_TO DO_
Write out, word for word, every line from the one containing "Click the BTC" through the final line of the records.

(ENTRIES SHOWN)

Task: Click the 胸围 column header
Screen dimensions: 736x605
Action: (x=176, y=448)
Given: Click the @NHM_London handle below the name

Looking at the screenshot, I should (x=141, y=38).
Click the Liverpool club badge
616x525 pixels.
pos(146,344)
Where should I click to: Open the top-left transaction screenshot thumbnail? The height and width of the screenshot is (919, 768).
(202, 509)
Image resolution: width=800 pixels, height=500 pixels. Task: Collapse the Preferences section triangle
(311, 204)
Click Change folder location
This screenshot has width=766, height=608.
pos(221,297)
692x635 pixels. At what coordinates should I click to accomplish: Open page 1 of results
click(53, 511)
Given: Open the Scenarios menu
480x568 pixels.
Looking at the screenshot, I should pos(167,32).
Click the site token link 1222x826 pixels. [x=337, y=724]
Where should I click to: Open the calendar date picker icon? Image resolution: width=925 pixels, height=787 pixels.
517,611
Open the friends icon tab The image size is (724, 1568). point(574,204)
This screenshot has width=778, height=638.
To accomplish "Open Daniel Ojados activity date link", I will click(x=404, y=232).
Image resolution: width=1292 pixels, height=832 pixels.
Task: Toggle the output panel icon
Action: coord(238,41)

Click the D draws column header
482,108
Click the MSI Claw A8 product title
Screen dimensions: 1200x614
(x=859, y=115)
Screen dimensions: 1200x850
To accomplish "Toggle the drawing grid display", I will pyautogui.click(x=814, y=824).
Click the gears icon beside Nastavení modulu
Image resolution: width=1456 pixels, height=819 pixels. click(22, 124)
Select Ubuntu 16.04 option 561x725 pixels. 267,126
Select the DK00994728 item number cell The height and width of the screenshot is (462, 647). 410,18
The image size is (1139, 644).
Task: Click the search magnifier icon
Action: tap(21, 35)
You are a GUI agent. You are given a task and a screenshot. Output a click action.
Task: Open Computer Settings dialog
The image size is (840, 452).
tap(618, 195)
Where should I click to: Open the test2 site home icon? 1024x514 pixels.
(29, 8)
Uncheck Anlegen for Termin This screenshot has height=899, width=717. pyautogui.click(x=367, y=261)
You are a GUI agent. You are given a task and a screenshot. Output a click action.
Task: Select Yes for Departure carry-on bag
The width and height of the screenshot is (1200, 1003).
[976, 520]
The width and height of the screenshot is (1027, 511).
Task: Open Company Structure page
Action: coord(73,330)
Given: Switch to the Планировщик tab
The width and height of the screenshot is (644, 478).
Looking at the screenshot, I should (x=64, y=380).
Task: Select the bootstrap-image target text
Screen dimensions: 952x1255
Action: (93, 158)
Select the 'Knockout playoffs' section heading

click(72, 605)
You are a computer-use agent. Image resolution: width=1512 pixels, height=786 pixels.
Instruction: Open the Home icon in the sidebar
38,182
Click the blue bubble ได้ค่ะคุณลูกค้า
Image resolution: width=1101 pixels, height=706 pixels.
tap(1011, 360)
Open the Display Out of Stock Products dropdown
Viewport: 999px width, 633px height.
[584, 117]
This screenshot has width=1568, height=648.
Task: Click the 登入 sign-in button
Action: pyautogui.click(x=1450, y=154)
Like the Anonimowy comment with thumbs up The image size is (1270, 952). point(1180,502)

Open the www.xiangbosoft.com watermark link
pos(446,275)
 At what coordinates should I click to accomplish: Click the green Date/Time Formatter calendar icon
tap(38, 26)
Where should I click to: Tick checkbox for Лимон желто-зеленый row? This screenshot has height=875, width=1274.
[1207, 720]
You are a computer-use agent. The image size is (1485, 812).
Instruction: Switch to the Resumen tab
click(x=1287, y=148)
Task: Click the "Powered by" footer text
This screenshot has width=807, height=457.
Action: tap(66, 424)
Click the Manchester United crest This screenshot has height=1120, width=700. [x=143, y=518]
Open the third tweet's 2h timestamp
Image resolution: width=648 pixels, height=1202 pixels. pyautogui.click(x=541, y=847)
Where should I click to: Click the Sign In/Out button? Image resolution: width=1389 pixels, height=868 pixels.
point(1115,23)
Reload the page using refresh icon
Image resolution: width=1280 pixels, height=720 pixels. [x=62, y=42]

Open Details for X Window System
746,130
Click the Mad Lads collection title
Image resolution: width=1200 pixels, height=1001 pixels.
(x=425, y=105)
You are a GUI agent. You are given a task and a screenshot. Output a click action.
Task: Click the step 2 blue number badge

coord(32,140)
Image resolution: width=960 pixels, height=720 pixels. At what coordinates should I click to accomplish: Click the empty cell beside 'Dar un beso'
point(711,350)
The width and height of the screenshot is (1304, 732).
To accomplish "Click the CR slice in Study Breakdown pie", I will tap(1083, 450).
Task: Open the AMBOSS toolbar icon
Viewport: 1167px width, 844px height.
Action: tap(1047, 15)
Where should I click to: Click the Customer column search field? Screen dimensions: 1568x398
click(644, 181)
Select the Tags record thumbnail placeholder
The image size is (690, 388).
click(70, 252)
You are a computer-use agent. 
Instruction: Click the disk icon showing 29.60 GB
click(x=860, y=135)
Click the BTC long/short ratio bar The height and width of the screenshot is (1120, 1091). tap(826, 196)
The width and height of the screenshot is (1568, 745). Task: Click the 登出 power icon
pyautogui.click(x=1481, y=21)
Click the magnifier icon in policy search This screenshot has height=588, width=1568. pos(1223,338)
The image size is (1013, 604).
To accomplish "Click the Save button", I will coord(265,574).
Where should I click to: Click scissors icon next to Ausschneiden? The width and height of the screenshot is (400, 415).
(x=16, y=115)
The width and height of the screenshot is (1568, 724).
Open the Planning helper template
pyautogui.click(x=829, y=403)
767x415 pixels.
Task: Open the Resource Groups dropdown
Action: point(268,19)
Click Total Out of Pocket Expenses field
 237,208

(End ENTRIES SHOWN)

_RESPONSE_
Click the BTC long/short ratio bar The height and width of the screenshot is (1120, 1091). tap(826, 196)
The width and height of the screenshot is (1568, 745). Task: Click the 登出 power icon
pyautogui.click(x=1481, y=21)
Click the magnifier icon in policy search This screenshot has height=588, width=1568. pos(1223,338)
The image size is (1013, 604).
To accomplish "Click the Save button", I will coord(265,574).
Where should I click to: Click scissors icon next to Ausschneiden? The width and height of the screenshot is (400, 415).
(x=16, y=115)
The width and height of the screenshot is (1568, 724).
Open the Planning helper template
pyautogui.click(x=829, y=403)
767x415 pixels.
Task: Open the Resource Groups dropdown
Action: point(268,19)
Click Total Out of Pocket Expenses field
 237,208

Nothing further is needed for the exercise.